In many cases, an attacker with physical access to the computer could also go into the browser's settings, view the list of saved passwords, and hit Show Passwords and view all of the saved passwords right there. Since physical access to the computer is required for this as well, the ability to view saved passwords is much more of a threat.


In any instance of a vulnerability, adversarial thinking helps. In what scenario would I find this vulnerability helpful, if I maliciously wanted access to someone's account?

Well, as a sysadmin, I have access to everyone's password hash, along with any salt and pepper. But, because they are hashes, I still cannot crack a password which is well chosen. I am not the only sysadmin, so I cannot install tools to password snoop and guarantee that they will not be detected.

But the user has typed in their password, and left it with asterisks there. If they have walked away from the computer, while leaving themselves logged in, there are any number of things I can do to recover the password. But they have not. They have, instead, called me over to help with a problem they are having with their browser, keyboard, mouse, whatever.

Under the guise of testing, I can click around, click their username, select text on the page, hit tab, the password field is selected, ctrl and the cursors... or I can log in myself, type my username into the name field, click on the end of the password field, move my cursor to the beginning in a natural-seeming way...

...a fraction of a second, and I've established that their password is of the form "aaaa??aa", and my task of cracking their hash has become vastly easier, because I only need to test that pattern space. Assuming they could use any character on a keyboard, my problem space has reduced from 94^8 = 6*10^15 possibilities, to merely 62^4*62^2*32^2 = 5*10^13.

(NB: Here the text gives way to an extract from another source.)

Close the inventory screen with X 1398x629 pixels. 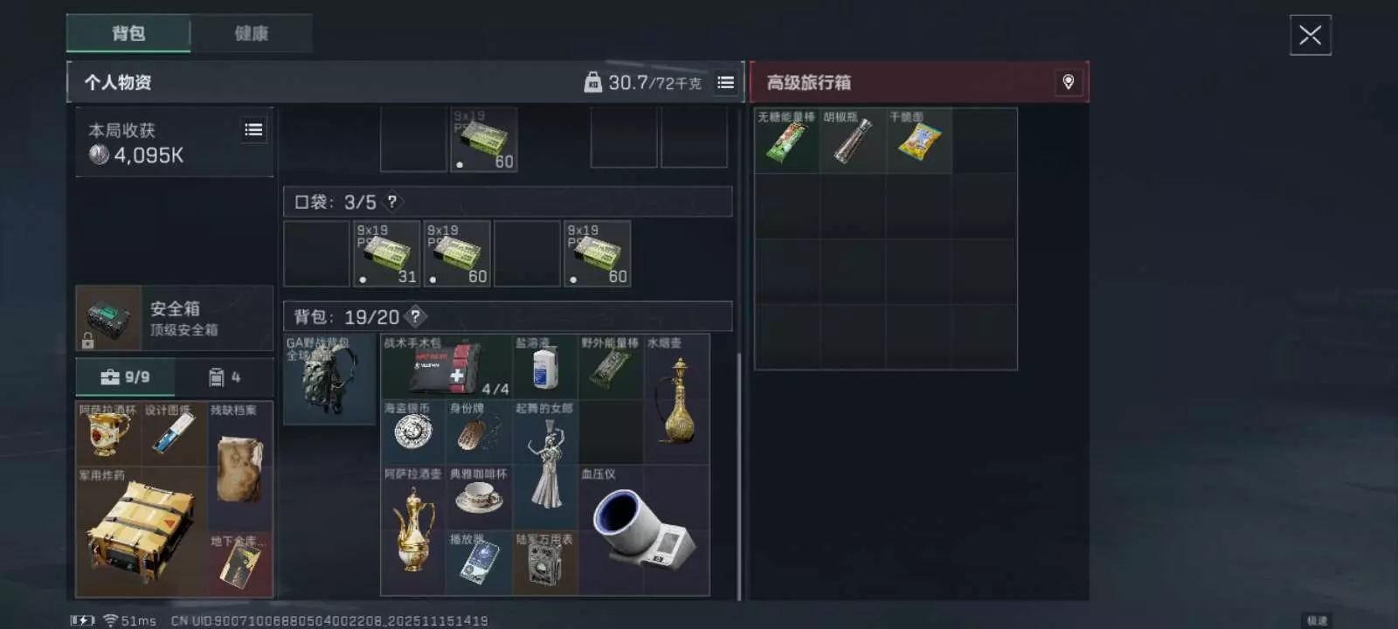click(x=1310, y=35)
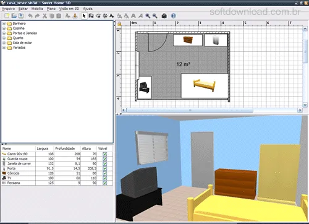309x224 pixels.
Task: Expand the Banheiro catalog folder
Action: (4, 24)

Which is already a hundredfold improvement, which allows a much wider range of attack patterns; but more importantly, I can tailor my attack to try things which are likely to work first: all four letter words from my dictionaries; then two arbitrary special characters, likely a repeat, or a punct and space; then two characters, most likely numbers, especially if we require numbers in our password policy.

So yeah - it can be done in their face by a support tech, and leaves no trace that a skilled user or other support techs might discover, such as those left by keyloggers or rootkits.

[Edit: I just realized there's also the possibility of it being "????xx??" with that pattern - but that is only 32^6*62^2 = 2*10^12, within possibility for brute forcing.]

[Edit2: I picked xxxx..xx as an example of where it would be good to know, but let's consider the worst case 8-character pass: xxxxxxxx. That's dropped the attack profile from 94^8 to 32^8+62^8, or 2*10^14, which is still a 30-fold reduction. Longer passwords give better reductions, of course, but are still harder to crack. But not only that, I will be able to strip a whole load of rulesets from my attack profile, so if the password is in any way non-random, I'll hit it that much earlier.]